[Item-finding data]
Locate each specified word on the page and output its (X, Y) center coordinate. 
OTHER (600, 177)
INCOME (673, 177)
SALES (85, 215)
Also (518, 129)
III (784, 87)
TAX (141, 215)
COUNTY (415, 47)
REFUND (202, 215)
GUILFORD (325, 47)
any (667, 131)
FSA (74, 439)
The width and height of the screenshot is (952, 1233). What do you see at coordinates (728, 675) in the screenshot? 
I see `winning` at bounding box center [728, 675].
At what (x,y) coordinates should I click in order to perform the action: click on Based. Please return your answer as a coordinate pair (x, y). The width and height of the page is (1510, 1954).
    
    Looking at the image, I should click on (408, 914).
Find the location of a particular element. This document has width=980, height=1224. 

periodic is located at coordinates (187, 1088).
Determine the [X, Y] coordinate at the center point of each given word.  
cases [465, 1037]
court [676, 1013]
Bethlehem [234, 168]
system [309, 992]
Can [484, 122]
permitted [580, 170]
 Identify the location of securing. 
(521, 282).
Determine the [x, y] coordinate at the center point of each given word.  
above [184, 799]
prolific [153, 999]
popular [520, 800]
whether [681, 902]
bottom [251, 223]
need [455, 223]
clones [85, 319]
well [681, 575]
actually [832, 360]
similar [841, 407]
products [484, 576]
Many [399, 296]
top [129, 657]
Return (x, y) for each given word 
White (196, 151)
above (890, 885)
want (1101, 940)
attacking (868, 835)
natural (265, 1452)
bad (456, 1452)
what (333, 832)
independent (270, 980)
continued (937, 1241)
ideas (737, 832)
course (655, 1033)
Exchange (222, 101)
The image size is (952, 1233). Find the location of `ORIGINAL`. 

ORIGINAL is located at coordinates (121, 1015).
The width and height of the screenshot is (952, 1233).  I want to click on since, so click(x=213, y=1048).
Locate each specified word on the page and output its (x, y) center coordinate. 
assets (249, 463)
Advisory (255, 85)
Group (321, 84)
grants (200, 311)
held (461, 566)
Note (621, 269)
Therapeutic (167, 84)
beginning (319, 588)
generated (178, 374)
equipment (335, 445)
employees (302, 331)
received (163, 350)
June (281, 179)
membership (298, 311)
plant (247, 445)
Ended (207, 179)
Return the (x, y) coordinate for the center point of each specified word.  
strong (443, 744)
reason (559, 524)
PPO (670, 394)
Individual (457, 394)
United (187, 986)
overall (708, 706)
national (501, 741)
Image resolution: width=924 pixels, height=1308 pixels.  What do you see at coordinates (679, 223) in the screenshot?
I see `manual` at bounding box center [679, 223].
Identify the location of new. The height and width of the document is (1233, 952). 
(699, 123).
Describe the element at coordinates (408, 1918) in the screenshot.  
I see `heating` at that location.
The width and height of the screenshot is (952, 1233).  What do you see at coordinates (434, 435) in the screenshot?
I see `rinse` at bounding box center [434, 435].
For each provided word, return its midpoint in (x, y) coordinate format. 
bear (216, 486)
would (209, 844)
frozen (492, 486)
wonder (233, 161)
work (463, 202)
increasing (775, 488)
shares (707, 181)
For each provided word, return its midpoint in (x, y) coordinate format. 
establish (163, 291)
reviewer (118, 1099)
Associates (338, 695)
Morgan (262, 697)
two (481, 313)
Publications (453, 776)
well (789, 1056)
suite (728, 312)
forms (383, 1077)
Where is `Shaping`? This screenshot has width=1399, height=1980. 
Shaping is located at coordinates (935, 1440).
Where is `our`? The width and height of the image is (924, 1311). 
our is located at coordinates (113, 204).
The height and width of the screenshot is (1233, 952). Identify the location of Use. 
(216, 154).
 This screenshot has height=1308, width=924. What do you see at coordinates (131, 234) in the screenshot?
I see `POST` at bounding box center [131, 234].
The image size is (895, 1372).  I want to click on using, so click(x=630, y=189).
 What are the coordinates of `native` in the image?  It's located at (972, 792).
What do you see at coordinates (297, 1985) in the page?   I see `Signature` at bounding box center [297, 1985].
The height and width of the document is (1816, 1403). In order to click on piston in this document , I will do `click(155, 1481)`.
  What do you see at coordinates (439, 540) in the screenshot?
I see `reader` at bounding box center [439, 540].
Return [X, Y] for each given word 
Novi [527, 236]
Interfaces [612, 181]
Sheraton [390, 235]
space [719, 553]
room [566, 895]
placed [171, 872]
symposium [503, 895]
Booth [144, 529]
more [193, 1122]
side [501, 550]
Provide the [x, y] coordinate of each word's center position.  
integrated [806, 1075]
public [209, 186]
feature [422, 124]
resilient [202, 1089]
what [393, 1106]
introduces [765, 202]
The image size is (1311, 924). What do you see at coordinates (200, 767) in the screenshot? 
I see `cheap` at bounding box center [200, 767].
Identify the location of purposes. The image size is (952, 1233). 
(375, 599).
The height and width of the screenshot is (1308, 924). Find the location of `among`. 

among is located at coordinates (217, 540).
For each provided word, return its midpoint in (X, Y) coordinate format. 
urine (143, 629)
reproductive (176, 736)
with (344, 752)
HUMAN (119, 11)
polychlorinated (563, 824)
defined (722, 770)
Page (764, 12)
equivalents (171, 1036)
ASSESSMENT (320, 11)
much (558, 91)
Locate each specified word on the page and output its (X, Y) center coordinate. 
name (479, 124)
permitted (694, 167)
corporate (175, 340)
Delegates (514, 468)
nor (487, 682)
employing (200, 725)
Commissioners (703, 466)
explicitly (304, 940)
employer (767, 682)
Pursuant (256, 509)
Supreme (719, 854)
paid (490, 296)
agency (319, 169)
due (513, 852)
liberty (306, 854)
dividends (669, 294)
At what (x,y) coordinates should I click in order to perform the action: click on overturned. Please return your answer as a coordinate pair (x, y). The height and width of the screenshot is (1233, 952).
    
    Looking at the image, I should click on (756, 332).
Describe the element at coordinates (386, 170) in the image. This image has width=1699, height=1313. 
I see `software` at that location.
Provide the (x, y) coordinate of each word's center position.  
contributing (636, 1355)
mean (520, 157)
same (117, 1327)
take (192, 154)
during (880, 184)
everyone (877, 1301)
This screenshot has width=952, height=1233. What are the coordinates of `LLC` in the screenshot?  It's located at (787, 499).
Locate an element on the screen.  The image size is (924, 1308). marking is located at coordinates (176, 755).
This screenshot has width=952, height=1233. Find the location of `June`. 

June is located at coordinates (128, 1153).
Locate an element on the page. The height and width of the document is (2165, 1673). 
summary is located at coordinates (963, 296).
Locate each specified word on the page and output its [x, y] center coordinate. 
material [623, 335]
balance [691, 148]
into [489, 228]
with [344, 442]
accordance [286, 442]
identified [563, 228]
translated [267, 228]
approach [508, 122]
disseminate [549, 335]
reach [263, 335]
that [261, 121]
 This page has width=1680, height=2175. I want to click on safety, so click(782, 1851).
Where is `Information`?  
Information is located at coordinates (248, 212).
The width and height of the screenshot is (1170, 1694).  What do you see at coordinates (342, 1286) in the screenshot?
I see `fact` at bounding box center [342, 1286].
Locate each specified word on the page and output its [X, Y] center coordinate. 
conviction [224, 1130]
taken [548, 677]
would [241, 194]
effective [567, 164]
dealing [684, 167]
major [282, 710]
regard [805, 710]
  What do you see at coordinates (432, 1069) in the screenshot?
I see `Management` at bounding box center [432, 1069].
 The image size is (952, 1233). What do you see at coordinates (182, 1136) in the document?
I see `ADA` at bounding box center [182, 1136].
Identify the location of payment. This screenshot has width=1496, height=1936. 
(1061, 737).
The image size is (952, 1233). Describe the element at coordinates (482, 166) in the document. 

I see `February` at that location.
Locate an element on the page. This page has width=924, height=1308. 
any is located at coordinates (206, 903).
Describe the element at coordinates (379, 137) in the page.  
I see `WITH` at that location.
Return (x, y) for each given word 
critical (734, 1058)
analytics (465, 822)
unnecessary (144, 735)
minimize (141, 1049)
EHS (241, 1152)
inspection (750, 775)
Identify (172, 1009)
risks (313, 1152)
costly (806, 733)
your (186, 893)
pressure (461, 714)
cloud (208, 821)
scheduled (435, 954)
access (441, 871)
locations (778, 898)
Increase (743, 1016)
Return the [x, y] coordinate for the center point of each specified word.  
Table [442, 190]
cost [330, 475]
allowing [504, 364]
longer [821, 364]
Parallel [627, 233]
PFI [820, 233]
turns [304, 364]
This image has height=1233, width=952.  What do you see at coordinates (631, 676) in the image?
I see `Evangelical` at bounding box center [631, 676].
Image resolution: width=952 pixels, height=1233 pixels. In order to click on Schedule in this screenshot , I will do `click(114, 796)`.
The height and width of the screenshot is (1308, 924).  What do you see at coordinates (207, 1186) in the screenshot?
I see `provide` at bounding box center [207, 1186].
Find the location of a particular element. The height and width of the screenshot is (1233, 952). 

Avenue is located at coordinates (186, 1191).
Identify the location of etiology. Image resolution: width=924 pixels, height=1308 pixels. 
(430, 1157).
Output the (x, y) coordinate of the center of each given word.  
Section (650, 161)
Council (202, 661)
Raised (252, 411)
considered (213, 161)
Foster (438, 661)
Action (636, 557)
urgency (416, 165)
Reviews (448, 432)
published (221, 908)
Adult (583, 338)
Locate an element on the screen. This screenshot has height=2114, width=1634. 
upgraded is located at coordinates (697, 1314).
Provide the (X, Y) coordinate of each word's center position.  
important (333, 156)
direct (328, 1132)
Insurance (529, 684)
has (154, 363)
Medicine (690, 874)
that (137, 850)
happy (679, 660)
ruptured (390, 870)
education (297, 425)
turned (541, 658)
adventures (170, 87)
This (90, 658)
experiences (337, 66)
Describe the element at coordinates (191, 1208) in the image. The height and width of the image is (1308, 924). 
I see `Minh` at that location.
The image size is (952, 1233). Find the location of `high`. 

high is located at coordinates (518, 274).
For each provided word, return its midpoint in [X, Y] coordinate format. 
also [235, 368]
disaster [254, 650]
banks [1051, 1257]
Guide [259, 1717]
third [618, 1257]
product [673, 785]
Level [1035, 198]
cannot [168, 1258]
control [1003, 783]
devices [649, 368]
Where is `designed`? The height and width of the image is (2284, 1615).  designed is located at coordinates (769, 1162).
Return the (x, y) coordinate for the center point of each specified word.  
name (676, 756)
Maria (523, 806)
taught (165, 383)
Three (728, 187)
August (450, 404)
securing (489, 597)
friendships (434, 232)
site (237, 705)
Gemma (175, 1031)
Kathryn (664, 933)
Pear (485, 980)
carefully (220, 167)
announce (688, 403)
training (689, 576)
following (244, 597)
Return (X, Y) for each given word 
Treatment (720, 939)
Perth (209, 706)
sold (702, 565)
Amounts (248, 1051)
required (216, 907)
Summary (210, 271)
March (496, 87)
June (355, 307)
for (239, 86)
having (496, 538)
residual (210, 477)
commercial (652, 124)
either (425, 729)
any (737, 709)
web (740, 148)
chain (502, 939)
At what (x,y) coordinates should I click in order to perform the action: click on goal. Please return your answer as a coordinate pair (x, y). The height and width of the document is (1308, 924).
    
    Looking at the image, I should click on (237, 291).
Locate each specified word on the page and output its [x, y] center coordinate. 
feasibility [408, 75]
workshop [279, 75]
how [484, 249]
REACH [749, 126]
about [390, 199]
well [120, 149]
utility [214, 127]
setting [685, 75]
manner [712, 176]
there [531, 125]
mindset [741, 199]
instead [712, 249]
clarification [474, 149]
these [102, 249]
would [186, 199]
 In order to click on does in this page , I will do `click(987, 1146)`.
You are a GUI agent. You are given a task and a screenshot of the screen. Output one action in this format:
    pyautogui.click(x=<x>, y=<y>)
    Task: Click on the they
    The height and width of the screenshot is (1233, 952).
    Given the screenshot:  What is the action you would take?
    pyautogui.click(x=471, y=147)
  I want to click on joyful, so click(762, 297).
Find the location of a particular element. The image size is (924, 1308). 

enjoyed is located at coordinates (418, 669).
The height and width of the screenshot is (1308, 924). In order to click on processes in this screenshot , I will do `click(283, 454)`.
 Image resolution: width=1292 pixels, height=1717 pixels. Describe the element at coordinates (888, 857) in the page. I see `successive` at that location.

> _Problem to work on_
Please lay out the data as a numbered list, beginning at the line that contains "Note (621, 269)" and stopping after the line that contains "our is located at coordinates (113, 204).", with blank lines omitted.

> _Problem solution_
1. Note (621, 269)
2. Therapeutic (167, 84)
3. beginning (319, 588)
4. generated (178, 374)
5. equipment (335, 445)
6. employees (302, 331)
7. received (163, 350)
8. June (281, 179)
9. membership (298, 311)
10. plant (247, 445)
11. Ended (207, 179)
12. Return the (x, y) coordinate for the center point of each specified word.  
13. strong (443, 744)
14. reason (559, 524)
15. PPO (670, 394)
16. Individual (457, 394)
17. United (187, 986)
18. overall (708, 706)
19. national (501, 741)
20. Image resolution: width=924 pixels, height=1308 pixels.  What do you see at coordinates (679, 223) in the screenshot?
21. I see `manual` at bounding box center [679, 223].
22. Identify the location of new. The height and width of the document is (1233, 952). 
23. (699, 123).
24. Describe the element at coordinates (408, 1918) in the screenshot.  
25. I see `heating` at that location.
26. The width and height of the screenshot is (952, 1233).  What do you see at coordinates (434, 435) in the screenshot?
27. I see `rinse` at bounding box center [434, 435].
28. For each provided word, return its midpoint in (x, y) coordinate format. 
29. bear (216, 486)
30. would (209, 844)
31. frozen (492, 486)
32. wonder (233, 161)
33. work (463, 202)
34. increasing (775, 488)
35. shares (707, 181)
36. For each provided word, return its midpoint in (x, y) coordinate format. 
37. establish (163, 291)
38. reviewer (118, 1099)
39. Associates (338, 695)
40. Morgan (262, 697)
41. two (481, 313)
42. Publications (453, 776)
43. well (789, 1056)
44. suite (728, 312)
45. forms (383, 1077)
46. Where is `Shaping`? This screenshot has width=1399, height=1980. 
47. Shaping is located at coordinates (935, 1440).
48. Where is `our`? The width and height of the image is (924, 1311). 
49. our is located at coordinates (113, 204).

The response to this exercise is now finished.